Igual ocurre con el Sistema Nacional de Dependencia, una auténtica fuente de creación de nuevos puestos de trabajo, desdeñados por unos y oscurecidos por otros. Sus perspectivas son halagüeñas siempre que se impulse con energía su implantación en todos los niveles del Estado. Lo contrario condenaría a una extensa población a vivir de sus familiares o a la precariedad social, algo inadmisible en un país que se vanagloria de pertenecer al club de los más ricos del mundo.

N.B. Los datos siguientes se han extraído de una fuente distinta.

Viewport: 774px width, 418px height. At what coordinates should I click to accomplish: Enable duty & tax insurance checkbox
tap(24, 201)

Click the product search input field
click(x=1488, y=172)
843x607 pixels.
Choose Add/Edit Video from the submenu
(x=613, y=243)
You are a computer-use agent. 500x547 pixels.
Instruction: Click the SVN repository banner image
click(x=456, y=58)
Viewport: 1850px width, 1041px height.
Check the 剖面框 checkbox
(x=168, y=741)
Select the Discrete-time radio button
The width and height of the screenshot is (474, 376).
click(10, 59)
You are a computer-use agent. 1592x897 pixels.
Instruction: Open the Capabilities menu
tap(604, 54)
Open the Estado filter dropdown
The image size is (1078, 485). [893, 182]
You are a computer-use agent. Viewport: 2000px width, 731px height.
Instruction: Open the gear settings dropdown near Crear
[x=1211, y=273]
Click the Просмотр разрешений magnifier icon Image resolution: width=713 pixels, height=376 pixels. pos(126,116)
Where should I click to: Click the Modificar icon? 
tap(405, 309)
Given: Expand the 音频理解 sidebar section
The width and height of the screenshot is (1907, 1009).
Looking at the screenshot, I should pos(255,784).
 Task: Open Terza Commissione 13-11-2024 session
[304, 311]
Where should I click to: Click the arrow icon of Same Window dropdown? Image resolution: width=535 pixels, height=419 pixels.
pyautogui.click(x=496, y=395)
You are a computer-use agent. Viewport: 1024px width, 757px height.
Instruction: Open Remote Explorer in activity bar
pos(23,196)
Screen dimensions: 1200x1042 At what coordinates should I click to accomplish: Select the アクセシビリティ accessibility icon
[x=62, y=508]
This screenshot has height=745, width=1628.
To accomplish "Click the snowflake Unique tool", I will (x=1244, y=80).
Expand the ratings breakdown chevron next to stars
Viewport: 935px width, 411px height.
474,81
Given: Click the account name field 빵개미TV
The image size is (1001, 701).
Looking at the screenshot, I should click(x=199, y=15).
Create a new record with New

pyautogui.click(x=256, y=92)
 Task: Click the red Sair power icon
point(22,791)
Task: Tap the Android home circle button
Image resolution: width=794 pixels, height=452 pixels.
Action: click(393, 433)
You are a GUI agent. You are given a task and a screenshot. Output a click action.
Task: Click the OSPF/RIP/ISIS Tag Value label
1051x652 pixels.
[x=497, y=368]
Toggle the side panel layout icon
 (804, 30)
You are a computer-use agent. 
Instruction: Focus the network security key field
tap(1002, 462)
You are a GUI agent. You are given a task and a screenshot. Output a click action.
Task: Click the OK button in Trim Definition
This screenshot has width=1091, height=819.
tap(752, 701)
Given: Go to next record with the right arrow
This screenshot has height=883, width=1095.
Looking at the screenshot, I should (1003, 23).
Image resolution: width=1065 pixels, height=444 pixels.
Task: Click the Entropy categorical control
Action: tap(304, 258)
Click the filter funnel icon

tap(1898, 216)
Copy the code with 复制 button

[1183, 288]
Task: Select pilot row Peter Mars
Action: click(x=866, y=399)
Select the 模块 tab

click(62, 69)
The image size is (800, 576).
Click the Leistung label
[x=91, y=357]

Tanto en Sanidad como en Dependencia hay que introducir reformas, contando siempre con los agentes sociales, mejorando las condiciones de las profesiones sanitarias y asumiendo la necesidad de mejorarlas en eficacia y fiabilidad sin perder un ápice de su calidad, pese a los malos momentos por los que está atravesando este viejo país. Sólo con esfuerzo y renovando nuestro espíritu emprendedor podremos transformar lo que hoy vemos negro en bienestar. Para ello habrá que emprender reformas apostando por la innovación, la tecnología, la educación, la investigación y el sistema sanitario.